Try it: Could each record be written out again exactly as it stands?

[[ Study material, beginning ]]

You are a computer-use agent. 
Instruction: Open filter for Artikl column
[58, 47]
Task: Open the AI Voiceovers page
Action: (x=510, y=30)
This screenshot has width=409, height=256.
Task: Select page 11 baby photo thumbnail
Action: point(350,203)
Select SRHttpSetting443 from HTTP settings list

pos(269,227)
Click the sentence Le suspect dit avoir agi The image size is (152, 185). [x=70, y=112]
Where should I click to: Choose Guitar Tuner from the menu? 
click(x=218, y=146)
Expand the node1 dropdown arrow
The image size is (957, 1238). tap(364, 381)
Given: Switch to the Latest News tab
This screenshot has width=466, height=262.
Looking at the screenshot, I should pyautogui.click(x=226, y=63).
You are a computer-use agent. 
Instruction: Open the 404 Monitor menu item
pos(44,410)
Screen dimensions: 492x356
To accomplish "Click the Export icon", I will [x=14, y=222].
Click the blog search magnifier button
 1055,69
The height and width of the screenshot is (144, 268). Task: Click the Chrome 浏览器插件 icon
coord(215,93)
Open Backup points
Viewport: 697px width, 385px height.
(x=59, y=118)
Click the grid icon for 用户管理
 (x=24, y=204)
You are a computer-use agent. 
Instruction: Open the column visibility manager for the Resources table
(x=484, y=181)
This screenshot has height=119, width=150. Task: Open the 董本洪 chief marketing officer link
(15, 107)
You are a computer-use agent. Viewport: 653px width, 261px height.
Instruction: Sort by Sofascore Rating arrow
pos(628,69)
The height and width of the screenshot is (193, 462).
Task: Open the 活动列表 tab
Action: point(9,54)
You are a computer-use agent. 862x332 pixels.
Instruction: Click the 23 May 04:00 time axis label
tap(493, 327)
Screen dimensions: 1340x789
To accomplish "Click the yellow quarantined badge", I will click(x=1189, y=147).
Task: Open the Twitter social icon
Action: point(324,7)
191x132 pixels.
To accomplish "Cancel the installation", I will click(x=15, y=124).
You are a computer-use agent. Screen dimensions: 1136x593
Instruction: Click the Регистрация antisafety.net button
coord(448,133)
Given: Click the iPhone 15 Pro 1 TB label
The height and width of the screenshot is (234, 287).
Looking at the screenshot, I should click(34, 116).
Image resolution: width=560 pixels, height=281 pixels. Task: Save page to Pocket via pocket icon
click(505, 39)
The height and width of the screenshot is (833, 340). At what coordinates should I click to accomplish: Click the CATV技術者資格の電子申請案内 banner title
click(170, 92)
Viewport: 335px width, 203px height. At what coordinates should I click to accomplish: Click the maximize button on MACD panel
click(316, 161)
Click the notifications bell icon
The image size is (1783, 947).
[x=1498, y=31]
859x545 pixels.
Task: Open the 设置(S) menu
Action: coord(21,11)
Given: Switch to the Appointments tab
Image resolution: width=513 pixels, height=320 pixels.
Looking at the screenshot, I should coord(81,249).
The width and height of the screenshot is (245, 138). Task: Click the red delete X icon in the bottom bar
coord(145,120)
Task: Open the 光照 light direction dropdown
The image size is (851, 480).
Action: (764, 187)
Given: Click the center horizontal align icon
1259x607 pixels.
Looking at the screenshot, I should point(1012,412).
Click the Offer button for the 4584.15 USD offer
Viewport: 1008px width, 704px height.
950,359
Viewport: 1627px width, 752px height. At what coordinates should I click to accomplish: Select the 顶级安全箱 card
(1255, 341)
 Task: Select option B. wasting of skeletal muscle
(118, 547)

[[ Study material, end ]]

Answer section:
You are a computer-use agent. 
Instruction: Open filter for Artikl column
[58, 47]
Task: Open the AI Voiceovers page
Action: (x=510, y=30)
This screenshot has width=409, height=256.
Task: Select page 11 baby photo thumbnail
Action: point(350,203)
Select SRHttpSetting443 from HTTP settings list

pos(269,227)
Click the sentence Le suspect dit avoir agi The image size is (152, 185). [x=70, y=112]
Where should I click to: Choose Guitar Tuner from the menu? 
click(x=218, y=146)
Expand the node1 dropdown arrow
The image size is (957, 1238). tap(364, 381)
Given: Switch to the Latest News tab
This screenshot has width=466, height=262.
Looking at the screenshot, I should pyautogui.click(x=226, y=63).
You are a computer-use agent. 
Instruction: Open the 404 Monitor menu item
pos(44,410)
Screen dimensions: 492x356
To accomplish "Click the Export icon", I will [x=14, y=222].
Click the blog search magnifier button
 1055,69
The height and width of the screenshot is (144, 268). Task: Click the Chrome 浏览器插件 icon
coord(215,93)
Open Backup points
Viewport: 697px width, 385px height.
(x=59, y=118)
Click the grid icon for 用户管理
 (x=24, y=204)
You are a computer-use agent. 
Instruction: Open the column visibility manager for the Resources table
(x=484, y=181)
This screenshot has height=119, width=150. Task: Open the 董本洪 chief marketing officer link
(15, 107)
You are a computer-use agent. Viewport: 653px width, 261px height.
Instruction: Sort by Sofascore Rating arrow
pos(628,69)
The height and width of the screenshot is (193, 462).
Task: Open the 活动列表 tab
Action: point(9,54)
You are a computer-use agent. 862x332 pixels.
Instruction: Click the 23 May 04:00 time axis label
tap(493, 327)
Screen dimensions: 1340x789
To accomplish "Click the yellow quarantined badge", I will click(x=1189, y=147).
Task: Open the Twitter social icon
Action: point(324,7)
191x132 pixels.
To accomplish "Cancel the installation", I will click(x=15, y=124).
You are a computer-use agent. Screen dimensions: 1136x593
Instruction: Click the Регистрация antisafety.net button
coord(448,133)
Given: Click the iPhone 15 Pro 1 TB label
The height and width of the screenshot is (234, 287).
Looking at the screenshot, I should click(34, 116).
Image resolution: width=560 pixels, height=281 pixels. Task: Save page to Pocket via pocket icon
click(505, 39)
The height and width of the screenshot is (833, 340). At what coordinates should I click to accomplish: Click the CATV技術者資格の電子申請案内 banner title
click(170, 92)
Viewport: 335px width, 203px height. At what coordinates should I click to accomplish: Click the maximize button on MACD panel
click(316, 161)
Click the notifications bell icon
The image size is (1783, 947).
[x=1498, y=31]
859x545 pixels.
Task: Open the 设置(S) menu
Action: coord(21,11)
Given: Switch to the Appointments tab
Image resolution: width=513 pixels, height=320 pixels.
Looking at the screenshot, I should coord(81,249).
The width and height of the screenshot is (245, 138). Task: Click the red delete X icon in the bottom bar
coord(145,120)
Task: Open the 光照 light direction dropdown
The image size is (851, 480).
Action: (764, 187)
Given: Click the center horizontal align icon
1259x607 pixels.
Looking at the screenshot, I should point(1012,412).
Click the Offer button for the 4584.15 USD offer
Viewport: 1008px width, 704px height.
950,359
Viewport: 1627px width, 752px height. At what coordinates should I click to accomplish: Select the 顶级安全箱 card
(1255, 341)
 Task: Select option B. wasting of skeletal muscle
(118, 547)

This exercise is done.